▶ _DIRECTIVE_
Format the part of the material that opens with the line containing "The height and" and closes with the line containing "pyautogui.click(x=528, y=790)" as a Markdown table with columns Num and Content, numbering each line and leaving out blank lines.

▶ _PROVIDED DATA_
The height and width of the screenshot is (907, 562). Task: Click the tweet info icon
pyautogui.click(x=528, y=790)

==

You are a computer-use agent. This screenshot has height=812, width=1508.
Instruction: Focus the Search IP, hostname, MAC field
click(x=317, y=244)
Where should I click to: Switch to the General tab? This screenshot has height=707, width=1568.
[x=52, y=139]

▶ _ANSWER TO THE EXERCISE_
| Num | Content |
|---|---|
| 1 | The height and width of the screenshot is (907, 562). Task: Click the tweet info icon |
| 2 | pyautogui.click(x=528, y=790) |